Jetzt scheint der passende Moment gekommen zu sein.

Übersetzt aus dem Russischen.

Oleg Zarjow, Jahrgang 1970, war vor dem Maidan-Staatsstreich im Jahr 2014 ein ukrainischer Politiker: Rada-Abgeordneter der vier letzten Einberufungen (IV. bis VII.) von der Partei Vereinte Ukraine, dann Partei der Regionen der Ukraine, Mitglied beziehungsweise Vorsitzender mehrerer Parlamentsausschüsse. Er war in den Jahren 2012 bis 2014 Berater des Premierministers der Ukraine, Nikolai Asarow.

Als ausgebildeter Kernphysikingenieur bekleidete er hohe leitende Stellungen in mehreren Unternehmen in der Ukraine in den Jahren 1995 bis 2014.

Er war Gegner des Maidan und Ko-Vorsitzender der Volksfront Noworossija, Vorsitzender des Parlaments Noworossija (Union der Volksrepubliken Donezk und Lugansk) bis zum Jahr 2015, als die Aktivitäten des Parlaments gemäß den Minsker Abkommen eingefroren wurden. Zudem gründete er den Verein Flüchtlinge der Ukraine. Er wurde bei einem Terroranschlag im Auftrag des SBU am 14. November 2023 in Jalta schwer verwundet.

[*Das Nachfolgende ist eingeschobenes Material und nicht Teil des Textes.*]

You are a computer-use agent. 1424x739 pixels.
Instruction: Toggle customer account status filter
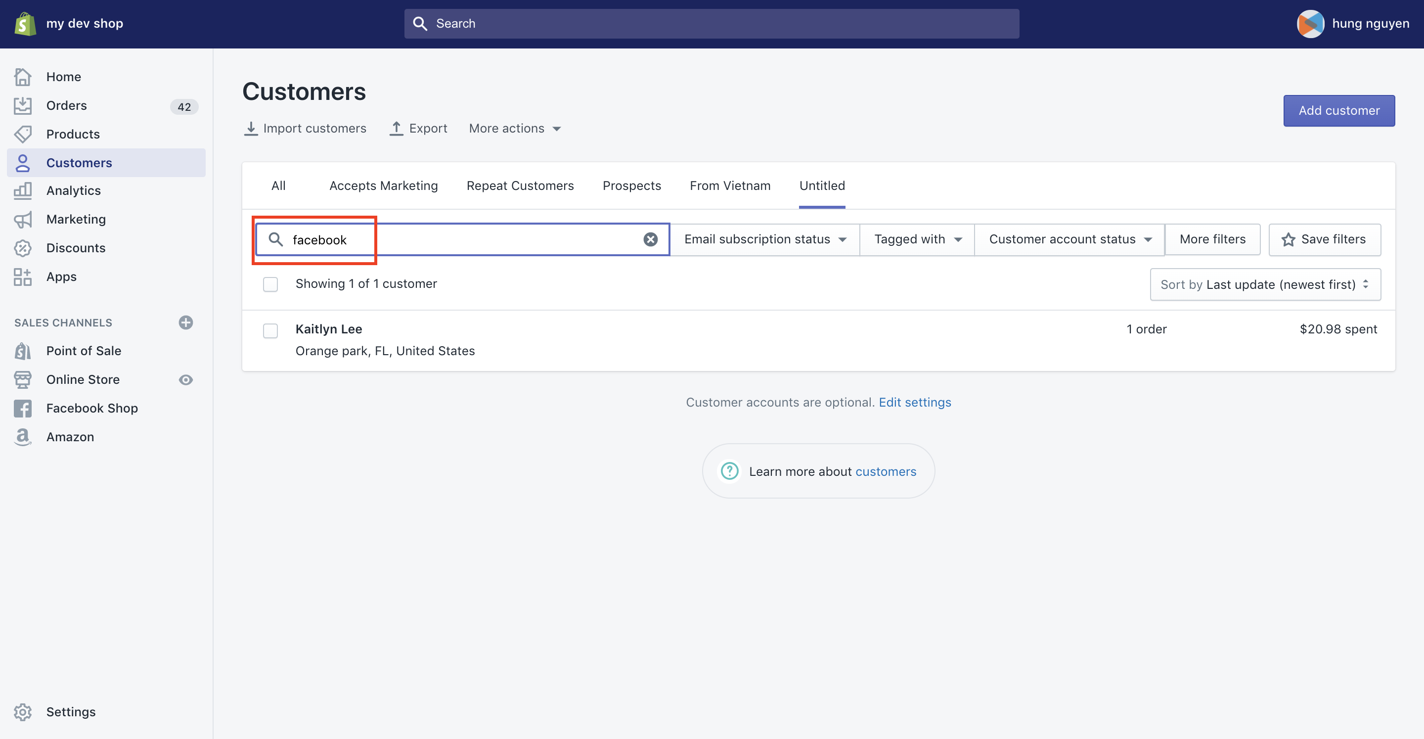(1070, 238)
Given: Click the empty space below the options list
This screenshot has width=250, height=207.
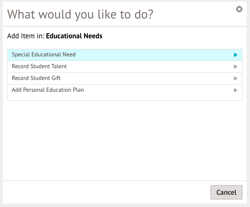Looking at the screenshot, I should pyautogui.click(x=125, y=141).
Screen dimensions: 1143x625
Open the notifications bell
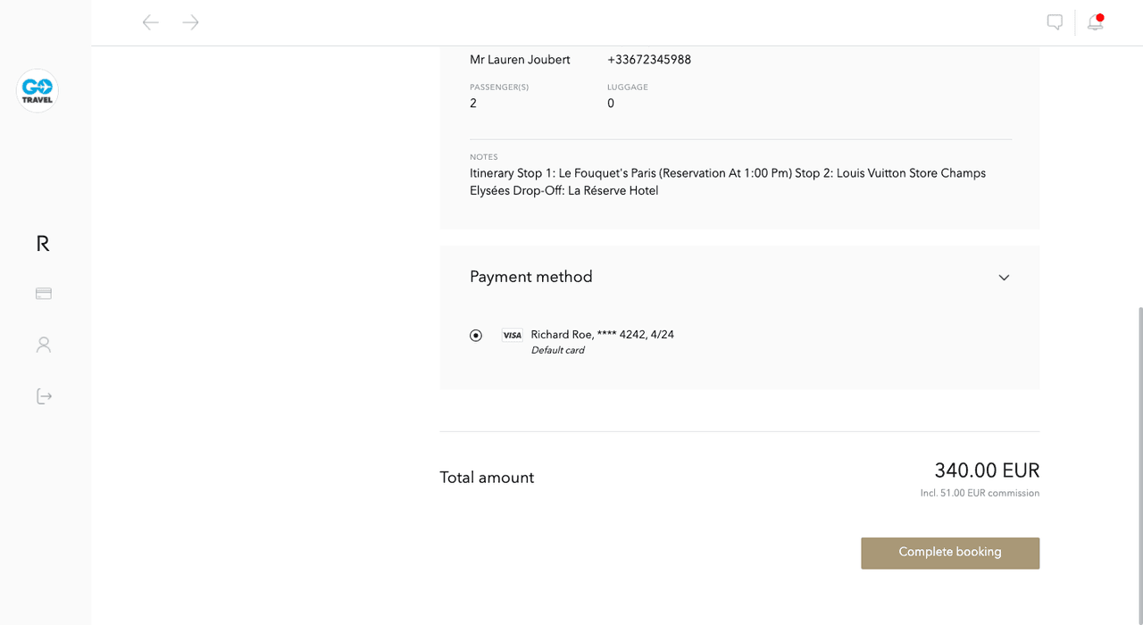pyautogui.click(x=1095, y=22)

Heute ist er Direktor des Kirow-Kurhauses in Jalta sowie ein von russischen Medien oft zitierter und geladener politischer Kommentator. Er unterhält einen Telegram-Kanal, wo er regelmäßig Kommentare zu politischen, militärischen und militärpolitischen Themen und Anlässen veröffentlicht.